- [Exercise objective]: In the records, each line holding "folder" must be reported.

--- Data listing Enclosed Below ---

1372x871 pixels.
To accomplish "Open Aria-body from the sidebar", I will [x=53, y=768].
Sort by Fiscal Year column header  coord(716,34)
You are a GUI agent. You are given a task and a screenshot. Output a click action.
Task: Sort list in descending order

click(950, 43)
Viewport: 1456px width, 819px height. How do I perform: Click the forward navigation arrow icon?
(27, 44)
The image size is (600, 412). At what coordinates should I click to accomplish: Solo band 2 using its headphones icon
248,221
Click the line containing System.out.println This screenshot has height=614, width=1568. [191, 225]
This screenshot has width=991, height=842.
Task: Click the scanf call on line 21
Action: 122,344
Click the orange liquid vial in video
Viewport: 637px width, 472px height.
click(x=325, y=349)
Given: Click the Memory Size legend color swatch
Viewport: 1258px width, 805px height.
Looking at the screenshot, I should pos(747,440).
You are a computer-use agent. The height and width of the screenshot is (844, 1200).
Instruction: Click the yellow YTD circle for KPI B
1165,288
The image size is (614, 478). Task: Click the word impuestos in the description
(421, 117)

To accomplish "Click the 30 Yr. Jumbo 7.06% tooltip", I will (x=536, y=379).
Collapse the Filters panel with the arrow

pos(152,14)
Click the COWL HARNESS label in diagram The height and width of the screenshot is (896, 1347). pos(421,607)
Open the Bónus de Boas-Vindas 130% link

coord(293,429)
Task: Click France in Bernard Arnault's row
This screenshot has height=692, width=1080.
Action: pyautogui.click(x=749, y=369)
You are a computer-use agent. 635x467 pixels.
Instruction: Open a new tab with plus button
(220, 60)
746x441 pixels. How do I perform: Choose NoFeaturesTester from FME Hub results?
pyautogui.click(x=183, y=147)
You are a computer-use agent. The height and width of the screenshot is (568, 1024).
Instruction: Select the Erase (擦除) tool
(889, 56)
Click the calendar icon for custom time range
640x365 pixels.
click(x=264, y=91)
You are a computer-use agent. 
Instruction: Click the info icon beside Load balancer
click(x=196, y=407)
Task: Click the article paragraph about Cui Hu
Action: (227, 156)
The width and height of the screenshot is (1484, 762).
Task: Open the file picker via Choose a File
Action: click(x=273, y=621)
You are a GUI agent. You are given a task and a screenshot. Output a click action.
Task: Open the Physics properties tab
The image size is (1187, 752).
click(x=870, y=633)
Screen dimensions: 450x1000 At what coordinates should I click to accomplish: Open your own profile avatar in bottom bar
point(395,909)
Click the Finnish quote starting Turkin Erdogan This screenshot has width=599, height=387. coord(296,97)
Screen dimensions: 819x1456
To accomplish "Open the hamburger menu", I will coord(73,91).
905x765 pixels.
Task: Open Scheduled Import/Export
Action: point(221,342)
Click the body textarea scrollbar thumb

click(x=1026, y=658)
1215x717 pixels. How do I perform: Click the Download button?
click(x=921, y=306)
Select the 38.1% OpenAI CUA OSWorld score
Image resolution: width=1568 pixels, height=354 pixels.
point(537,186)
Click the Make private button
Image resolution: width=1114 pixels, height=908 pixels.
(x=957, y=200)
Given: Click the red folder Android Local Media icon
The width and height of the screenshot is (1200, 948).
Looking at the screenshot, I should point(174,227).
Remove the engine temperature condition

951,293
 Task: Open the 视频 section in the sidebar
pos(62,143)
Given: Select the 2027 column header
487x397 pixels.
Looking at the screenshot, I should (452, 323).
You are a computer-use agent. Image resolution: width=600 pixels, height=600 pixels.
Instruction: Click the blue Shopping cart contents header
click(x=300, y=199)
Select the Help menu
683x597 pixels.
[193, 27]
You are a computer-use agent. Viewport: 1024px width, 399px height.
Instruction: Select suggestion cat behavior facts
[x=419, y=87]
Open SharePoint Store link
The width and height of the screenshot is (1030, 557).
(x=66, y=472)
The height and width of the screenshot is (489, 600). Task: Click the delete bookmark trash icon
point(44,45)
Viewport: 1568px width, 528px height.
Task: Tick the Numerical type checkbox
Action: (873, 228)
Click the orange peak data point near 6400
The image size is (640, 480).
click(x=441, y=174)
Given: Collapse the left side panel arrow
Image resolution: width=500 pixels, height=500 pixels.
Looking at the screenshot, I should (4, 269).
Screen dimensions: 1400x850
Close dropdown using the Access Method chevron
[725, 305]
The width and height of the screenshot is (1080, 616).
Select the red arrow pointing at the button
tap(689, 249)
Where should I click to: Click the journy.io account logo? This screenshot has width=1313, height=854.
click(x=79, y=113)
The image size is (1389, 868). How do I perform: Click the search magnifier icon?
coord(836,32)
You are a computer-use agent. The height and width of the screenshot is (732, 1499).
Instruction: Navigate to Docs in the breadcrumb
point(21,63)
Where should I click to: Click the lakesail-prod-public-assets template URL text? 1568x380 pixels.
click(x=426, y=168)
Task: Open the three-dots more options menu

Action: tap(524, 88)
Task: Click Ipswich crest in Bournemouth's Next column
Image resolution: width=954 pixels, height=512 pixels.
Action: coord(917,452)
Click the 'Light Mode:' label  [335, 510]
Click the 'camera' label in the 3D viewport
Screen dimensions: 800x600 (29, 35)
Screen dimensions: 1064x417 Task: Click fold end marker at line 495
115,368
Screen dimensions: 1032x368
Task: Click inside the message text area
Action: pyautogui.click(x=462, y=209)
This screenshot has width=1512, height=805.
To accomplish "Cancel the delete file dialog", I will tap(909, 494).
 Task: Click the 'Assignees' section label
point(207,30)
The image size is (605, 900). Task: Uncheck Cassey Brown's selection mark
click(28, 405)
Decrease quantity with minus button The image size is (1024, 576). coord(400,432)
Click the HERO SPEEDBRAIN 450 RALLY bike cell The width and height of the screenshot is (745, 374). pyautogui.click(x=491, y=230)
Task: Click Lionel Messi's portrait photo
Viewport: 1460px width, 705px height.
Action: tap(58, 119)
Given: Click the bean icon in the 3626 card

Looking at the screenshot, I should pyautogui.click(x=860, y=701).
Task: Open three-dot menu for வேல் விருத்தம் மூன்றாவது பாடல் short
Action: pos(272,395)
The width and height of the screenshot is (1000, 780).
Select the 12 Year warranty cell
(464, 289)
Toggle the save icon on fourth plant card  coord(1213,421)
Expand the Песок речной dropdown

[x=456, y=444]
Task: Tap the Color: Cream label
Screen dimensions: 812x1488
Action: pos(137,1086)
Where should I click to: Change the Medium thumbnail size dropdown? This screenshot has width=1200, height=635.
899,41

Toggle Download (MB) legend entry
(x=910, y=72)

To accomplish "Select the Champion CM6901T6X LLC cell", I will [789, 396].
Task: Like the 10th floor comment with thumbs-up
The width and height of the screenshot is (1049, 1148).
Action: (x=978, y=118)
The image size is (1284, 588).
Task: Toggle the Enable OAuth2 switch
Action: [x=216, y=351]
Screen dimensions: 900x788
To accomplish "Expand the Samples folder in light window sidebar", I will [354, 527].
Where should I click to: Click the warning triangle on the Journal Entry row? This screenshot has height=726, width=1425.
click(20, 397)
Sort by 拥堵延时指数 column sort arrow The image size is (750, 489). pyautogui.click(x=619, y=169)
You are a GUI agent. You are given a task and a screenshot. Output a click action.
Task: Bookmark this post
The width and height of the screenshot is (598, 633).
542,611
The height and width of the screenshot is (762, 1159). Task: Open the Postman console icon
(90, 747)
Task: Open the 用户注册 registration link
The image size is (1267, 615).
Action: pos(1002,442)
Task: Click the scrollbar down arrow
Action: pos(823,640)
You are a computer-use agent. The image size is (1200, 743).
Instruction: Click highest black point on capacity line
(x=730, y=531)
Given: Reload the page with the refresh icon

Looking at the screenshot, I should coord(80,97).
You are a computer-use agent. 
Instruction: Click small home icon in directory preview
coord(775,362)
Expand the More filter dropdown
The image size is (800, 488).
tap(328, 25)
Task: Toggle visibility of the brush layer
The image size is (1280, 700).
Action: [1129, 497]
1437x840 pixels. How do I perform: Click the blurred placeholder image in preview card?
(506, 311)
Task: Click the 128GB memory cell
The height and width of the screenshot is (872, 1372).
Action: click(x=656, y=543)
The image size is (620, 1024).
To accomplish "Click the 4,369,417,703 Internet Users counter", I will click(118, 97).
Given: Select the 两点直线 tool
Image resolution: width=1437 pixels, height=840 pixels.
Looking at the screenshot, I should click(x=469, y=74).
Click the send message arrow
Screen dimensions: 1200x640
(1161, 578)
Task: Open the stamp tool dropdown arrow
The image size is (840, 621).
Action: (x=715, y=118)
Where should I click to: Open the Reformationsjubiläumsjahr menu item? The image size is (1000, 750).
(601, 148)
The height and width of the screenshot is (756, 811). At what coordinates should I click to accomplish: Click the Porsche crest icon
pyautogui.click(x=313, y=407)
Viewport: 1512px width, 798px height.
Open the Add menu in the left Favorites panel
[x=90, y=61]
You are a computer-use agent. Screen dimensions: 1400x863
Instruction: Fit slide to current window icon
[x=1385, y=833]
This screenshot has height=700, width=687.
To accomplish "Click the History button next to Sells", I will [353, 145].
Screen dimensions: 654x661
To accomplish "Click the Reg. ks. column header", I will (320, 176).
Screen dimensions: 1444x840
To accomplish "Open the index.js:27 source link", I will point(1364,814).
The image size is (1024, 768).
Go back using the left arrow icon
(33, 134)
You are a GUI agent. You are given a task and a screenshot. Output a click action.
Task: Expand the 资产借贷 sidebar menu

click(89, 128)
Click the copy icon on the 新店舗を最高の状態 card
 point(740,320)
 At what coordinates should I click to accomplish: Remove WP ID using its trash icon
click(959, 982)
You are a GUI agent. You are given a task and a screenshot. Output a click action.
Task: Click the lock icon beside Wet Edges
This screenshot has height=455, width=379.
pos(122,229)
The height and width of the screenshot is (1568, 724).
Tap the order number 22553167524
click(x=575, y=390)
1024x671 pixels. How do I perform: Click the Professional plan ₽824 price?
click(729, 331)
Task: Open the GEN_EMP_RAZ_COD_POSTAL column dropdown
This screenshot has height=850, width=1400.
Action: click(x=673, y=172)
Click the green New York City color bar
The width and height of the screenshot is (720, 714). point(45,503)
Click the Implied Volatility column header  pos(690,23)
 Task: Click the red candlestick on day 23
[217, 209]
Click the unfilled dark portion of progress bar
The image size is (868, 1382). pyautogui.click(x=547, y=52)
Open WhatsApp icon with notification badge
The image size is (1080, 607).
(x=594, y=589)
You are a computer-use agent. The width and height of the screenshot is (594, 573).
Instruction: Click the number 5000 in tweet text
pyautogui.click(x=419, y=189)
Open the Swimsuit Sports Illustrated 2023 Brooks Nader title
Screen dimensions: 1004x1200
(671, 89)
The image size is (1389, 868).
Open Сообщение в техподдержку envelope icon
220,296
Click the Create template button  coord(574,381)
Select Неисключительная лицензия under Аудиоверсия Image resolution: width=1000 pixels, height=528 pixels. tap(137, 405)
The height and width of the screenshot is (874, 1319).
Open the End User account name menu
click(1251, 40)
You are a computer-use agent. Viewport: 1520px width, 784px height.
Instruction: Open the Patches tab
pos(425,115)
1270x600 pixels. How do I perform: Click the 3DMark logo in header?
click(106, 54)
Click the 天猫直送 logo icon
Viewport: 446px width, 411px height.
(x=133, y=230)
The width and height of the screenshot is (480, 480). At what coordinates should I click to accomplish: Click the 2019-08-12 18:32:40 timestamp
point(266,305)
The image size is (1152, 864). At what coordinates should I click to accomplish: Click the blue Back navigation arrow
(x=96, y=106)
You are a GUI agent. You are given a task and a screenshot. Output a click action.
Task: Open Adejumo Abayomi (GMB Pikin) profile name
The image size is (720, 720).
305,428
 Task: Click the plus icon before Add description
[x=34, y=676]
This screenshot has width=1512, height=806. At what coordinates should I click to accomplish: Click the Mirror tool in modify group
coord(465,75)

--- End of Enclosed Data listing ---

- [Solution for this problem]:
Given: Click the red folder Android Local Media icon
To accomplish "Expand the Samples folder in light window sidebar", I will [354, 527].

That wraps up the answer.